▶ _PROBLEM REQUIREMENTS_
Using the records below, find every line that includes "computer" and copy it.

*** Opening DATA EXCERPTS ***

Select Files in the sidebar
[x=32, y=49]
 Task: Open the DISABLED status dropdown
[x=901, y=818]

*** Closing DATA EXCERPTS ***
*** Opening DATA EXCERPTS ***

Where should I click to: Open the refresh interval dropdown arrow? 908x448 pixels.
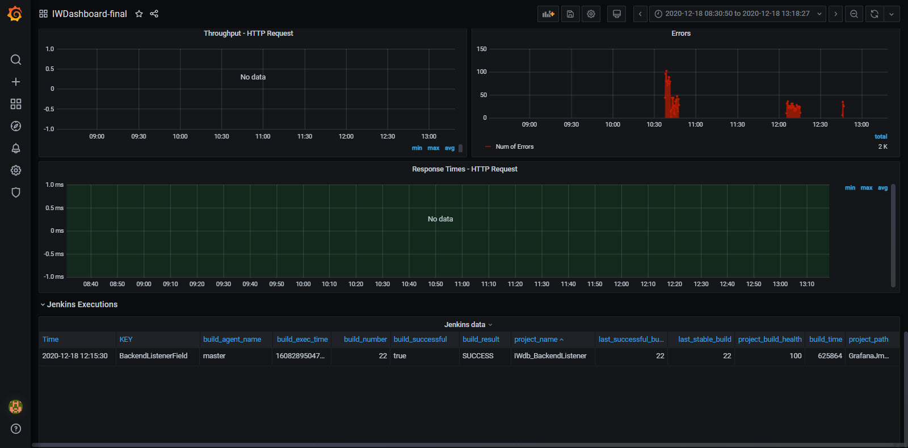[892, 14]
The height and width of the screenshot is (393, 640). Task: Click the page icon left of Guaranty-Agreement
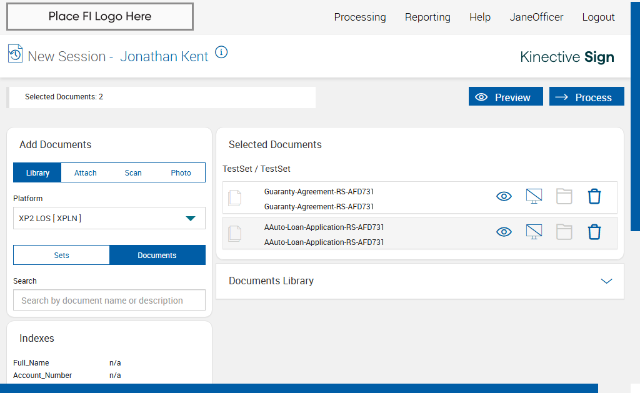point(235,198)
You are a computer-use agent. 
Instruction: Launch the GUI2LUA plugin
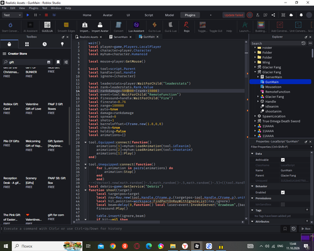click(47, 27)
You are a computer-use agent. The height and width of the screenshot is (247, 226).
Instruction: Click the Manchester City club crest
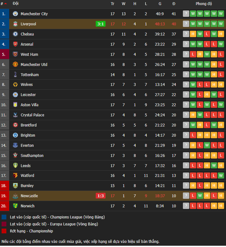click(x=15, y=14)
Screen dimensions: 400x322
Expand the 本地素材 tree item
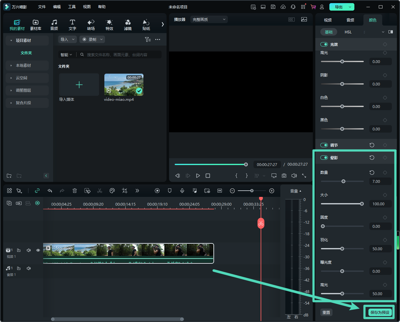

*** Closing DATA EXCERPTS ***

▶ _RESPONSE TO THIS EXERCISE_
You are a computer-use agent. 
You are a computer-use agent. The height and width of the screenshot is (247, 226).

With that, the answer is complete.